Life Insurance

Life Insurance

This type of cover is currently the most popular form of life insurance available on the Irish market, it provides low cost life and / or serious illness cover for a fixed premium over your specified number of years. The cost of the cover and the sum assured remain fixed for the entire term of the policy. In the event of a claim the sum insured is paid to your estate, but if there is no claim the policy simply expires.

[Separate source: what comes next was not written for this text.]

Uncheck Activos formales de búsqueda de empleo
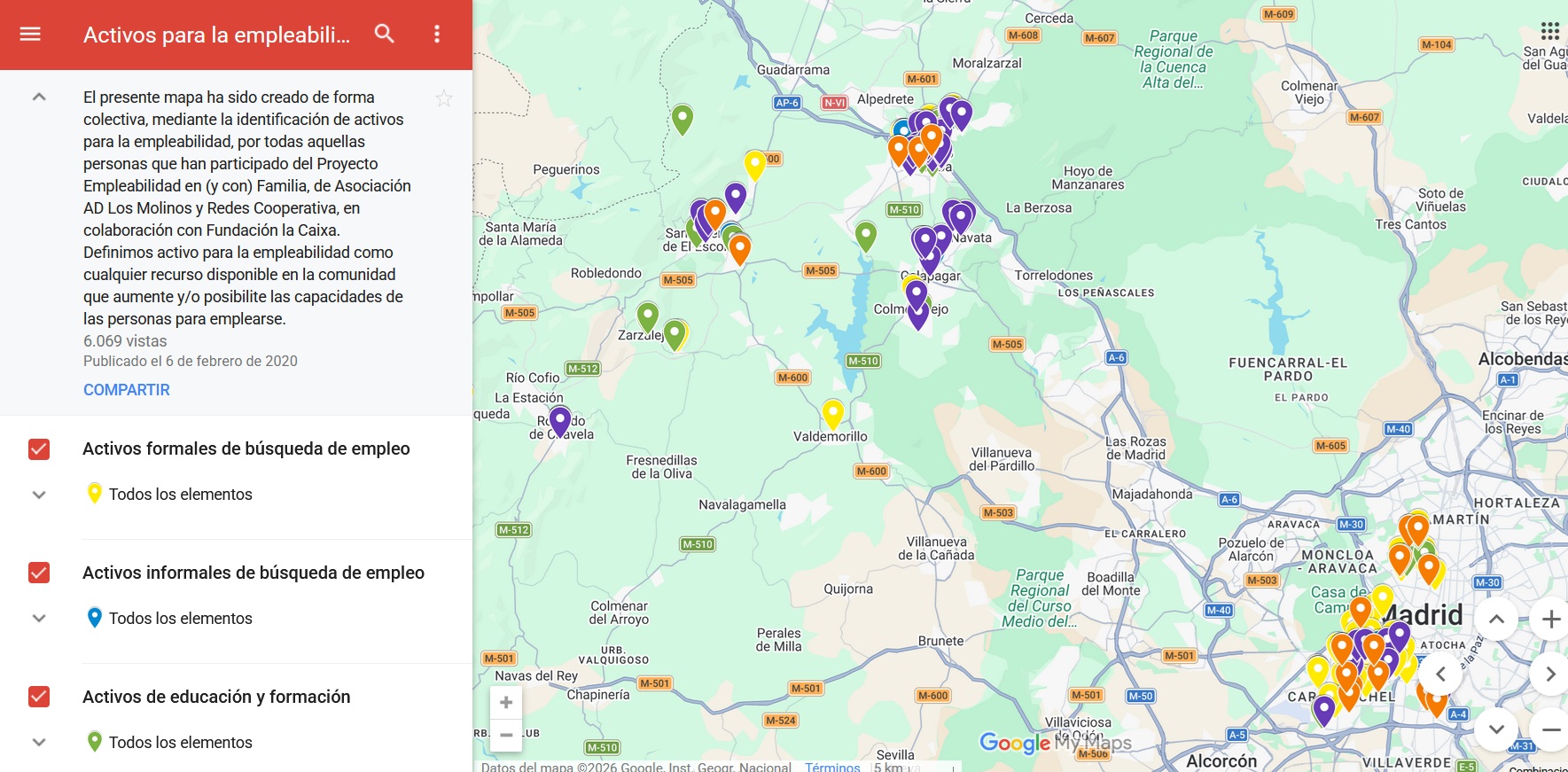This screenshot has width=1568, height=772. pyautogui.click(x=39, y=449)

There are 2 main types of term insurance:

  • Level Term

This is where you elect the level of cover needed and the required term , from outset the premium and the level of cover will remain level throughout the set term and the cover will expire at the end of the term.

  • Convertible Term

This is the same as level term assurance, but with an option to take out a new policy at the end of the term without having to undergo a medical examination or having to provide additional proof of good health at that time. This conversion option is an excellent option to include as it will guarantee you have the option to continue on with your life insurance cover irrespective of your health at that time.

Whole of life insurance

This is where you take out your required level of cover and elect to have the cover provided on a whole of life bases, in other words there is a guaranteed pay-out irrespective of what age you were to die. Providing you are prepared to pay the premiums this policy will continue to run until death.

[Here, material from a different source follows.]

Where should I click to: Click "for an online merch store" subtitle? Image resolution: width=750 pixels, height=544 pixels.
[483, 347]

Mortgage protection insurance

Mortgage protection life cover is a type of term assurance specifically designed to pay off your outstanding mortgage amount at the time of death. Mortgage protection term insurance is usually the minimum level of cover required by a financial institution prior to the drawdown of your mortgage. This cover is usually assigned you’re your mortgage lender who will use the benefits of the policy in the event of a death claim to pay off the outstanding monies due on your mortgage. In the event that the policy provides more cover than is outstanding on the mortgage the surplus is payable to the deceased estate. As mortgage protection cover is a reducing cover policy it is generally the cheapest cover available on the market.

Serious Illness cover

This is a term insurance cover that is designed to provide you with a tax free lump sum payable in the event of you being diagnosed as having suffered from one of the covered serious illnesses. The list of illnesses covered is very comprehensive but currently the most common claims have been, Cancer, heart attack and total disablement. This cover is paid out whilst you are still alive and there is no stipulation that the illness is either terminal or that you are unable to attend work. This class of cover has become very popular with people who would like to protect their mortgage against the effect a serious illness would have to their repaying capability. Life insurance cover can also be included to a serious illness policy protecting the insured’s family against the financial effects of a serious illness or premature death.